Start of Data for analysis

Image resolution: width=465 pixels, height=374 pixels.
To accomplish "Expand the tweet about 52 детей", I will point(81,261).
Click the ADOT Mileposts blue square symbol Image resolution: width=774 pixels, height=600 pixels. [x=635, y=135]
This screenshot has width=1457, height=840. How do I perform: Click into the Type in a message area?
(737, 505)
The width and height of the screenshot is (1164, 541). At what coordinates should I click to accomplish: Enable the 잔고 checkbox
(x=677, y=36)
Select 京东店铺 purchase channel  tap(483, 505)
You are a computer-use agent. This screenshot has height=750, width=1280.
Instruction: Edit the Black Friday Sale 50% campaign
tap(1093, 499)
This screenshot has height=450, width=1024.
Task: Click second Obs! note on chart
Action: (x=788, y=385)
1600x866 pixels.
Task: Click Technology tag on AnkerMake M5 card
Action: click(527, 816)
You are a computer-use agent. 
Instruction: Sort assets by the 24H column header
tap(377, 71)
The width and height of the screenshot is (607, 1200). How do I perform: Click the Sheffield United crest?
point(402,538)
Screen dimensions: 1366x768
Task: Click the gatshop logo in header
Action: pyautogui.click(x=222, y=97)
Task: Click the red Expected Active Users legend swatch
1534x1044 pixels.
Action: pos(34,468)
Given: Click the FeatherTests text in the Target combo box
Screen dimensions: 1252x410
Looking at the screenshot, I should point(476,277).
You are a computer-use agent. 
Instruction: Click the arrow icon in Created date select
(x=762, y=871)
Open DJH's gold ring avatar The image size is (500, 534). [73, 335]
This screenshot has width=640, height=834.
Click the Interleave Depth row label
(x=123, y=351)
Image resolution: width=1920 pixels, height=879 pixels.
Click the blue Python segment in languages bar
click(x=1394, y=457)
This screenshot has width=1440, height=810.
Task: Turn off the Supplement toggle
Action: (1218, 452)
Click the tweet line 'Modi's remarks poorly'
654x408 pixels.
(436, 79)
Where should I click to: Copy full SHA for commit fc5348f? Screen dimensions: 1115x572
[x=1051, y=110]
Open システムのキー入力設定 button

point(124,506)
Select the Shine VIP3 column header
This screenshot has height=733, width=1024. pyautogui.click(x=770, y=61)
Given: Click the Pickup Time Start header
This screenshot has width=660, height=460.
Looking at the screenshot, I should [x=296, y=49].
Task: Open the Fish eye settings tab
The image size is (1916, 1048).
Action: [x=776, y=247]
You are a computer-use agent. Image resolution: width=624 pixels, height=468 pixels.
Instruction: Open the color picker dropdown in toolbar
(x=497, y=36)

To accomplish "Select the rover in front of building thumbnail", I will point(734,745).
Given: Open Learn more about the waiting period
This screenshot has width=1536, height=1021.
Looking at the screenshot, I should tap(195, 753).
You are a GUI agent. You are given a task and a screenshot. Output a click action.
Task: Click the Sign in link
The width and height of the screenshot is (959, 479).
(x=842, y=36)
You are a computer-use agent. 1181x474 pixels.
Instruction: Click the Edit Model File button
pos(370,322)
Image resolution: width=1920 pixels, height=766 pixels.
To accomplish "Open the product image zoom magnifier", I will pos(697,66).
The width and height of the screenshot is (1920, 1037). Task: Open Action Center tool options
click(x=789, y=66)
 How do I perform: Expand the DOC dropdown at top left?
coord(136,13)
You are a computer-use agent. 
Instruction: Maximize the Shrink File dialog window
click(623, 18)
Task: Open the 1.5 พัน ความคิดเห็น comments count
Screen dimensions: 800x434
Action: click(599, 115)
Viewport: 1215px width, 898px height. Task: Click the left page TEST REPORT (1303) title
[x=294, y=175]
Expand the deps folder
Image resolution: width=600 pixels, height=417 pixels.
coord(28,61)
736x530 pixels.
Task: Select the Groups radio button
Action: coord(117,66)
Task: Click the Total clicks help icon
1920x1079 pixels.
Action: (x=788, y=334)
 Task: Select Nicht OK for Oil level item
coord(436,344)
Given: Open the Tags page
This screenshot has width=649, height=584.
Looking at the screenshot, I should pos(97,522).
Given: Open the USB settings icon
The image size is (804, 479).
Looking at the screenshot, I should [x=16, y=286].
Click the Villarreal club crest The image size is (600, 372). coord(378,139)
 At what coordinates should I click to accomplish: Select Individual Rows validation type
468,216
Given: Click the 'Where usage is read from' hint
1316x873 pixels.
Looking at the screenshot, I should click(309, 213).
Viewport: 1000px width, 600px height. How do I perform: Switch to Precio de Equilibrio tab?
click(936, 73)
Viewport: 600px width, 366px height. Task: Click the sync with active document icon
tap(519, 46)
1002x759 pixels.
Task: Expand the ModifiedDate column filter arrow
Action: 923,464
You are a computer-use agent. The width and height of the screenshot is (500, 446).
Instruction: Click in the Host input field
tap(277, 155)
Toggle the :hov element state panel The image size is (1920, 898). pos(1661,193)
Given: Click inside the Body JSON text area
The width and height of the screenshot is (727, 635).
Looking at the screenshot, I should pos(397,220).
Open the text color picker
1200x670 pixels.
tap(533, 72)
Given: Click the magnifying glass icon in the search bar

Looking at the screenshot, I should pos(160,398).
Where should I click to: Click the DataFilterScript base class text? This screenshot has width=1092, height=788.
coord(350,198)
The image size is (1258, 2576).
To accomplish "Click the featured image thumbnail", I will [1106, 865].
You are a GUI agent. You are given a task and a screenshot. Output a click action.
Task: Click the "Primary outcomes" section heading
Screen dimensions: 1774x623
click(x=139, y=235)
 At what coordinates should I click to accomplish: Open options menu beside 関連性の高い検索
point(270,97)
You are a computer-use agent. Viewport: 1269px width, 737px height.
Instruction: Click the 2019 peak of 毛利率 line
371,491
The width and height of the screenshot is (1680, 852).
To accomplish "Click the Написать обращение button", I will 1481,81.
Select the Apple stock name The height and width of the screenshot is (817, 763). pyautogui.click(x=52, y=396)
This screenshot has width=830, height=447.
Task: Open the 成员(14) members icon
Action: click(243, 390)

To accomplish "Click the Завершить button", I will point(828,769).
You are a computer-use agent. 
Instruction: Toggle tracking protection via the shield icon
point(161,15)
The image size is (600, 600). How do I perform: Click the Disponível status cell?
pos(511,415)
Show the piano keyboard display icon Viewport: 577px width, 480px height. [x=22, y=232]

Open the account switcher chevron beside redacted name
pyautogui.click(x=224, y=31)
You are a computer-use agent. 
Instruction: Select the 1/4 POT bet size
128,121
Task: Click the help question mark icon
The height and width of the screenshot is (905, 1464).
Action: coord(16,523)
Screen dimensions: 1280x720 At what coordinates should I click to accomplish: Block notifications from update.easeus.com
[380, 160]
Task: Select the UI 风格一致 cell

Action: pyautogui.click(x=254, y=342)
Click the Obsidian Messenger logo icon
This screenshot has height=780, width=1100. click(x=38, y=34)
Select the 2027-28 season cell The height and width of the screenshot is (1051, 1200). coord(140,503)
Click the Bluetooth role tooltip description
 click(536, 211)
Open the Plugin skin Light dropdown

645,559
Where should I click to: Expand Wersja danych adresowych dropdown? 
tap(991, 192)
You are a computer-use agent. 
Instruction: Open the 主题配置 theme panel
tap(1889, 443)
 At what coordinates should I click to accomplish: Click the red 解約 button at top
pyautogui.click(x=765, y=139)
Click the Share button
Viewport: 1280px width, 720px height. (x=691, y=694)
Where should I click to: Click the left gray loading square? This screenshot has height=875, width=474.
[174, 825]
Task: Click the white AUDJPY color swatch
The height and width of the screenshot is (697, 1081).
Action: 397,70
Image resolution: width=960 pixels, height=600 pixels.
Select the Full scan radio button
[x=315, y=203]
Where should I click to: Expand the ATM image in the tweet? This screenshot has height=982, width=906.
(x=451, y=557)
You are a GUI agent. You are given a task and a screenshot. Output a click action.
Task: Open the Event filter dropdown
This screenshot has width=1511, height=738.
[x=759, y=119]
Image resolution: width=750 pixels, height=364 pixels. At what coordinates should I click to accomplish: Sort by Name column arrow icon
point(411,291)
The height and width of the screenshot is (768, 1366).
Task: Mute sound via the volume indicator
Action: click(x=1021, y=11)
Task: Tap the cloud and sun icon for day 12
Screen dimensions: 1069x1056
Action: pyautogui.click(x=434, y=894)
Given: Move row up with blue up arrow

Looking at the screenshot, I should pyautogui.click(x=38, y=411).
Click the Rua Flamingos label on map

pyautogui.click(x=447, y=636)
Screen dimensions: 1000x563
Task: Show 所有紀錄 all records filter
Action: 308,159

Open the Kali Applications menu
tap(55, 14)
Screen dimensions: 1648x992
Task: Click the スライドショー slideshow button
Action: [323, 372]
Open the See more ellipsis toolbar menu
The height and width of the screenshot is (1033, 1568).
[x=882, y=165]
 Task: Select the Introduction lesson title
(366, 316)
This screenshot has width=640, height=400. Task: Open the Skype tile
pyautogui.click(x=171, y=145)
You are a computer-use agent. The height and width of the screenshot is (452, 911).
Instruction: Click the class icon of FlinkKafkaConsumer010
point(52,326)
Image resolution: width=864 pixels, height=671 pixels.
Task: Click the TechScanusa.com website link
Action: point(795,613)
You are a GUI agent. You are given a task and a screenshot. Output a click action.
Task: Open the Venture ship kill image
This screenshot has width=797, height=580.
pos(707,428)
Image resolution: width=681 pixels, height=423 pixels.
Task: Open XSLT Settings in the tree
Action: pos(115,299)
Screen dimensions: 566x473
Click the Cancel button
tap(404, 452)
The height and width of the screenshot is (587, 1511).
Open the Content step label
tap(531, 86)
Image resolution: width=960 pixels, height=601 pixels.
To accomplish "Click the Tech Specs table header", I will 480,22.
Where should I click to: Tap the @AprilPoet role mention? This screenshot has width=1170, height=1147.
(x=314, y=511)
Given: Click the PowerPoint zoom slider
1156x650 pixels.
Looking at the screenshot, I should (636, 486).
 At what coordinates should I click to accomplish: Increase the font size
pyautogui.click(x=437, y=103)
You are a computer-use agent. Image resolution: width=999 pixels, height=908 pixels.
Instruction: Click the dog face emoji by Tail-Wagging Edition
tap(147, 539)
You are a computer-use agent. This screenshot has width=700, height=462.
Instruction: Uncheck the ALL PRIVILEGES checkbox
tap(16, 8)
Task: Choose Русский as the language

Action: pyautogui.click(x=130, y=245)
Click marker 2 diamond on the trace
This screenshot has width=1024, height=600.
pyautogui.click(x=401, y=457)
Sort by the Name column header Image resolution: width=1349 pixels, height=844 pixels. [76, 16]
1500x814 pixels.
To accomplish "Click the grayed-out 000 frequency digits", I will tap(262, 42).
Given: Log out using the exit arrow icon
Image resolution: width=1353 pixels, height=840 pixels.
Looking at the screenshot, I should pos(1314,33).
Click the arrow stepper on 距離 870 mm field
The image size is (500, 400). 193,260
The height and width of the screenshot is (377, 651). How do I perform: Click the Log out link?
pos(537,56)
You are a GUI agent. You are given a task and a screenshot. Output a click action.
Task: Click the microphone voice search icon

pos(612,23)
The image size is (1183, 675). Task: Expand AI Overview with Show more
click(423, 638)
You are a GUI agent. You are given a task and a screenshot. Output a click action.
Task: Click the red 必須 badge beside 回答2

End of Data for analysis

◆ Task to carry out ◆
In the listing above, locate the line with "Viewport: 1000px width, 600px" and the line with "Given: Click inside the Body JSON text area", then extract exactly those lines and every line between them, and nothing more.

◆ Expected output ◆
Viewport: 1000px width, 600px height. How do I perform: Switch to Precio de Equilibrio tab?
click(936, 73)
Viewport: 600px width, 366px height. Task: Click the sync with active document icon
tap(519, 46)
1002x759 pixels.
Task: Expand the ModifiedDate column filter arrow
Action: 923,464
You are a computer-use agent. The width and height of the screenshot is (500, 446).
Instruction: Click in the Host input field
tap(277, 155)
Toggle the :hov element state panel The image size is (1920, 898). pos(1661,193)
Given: Click inside the Body JSON text area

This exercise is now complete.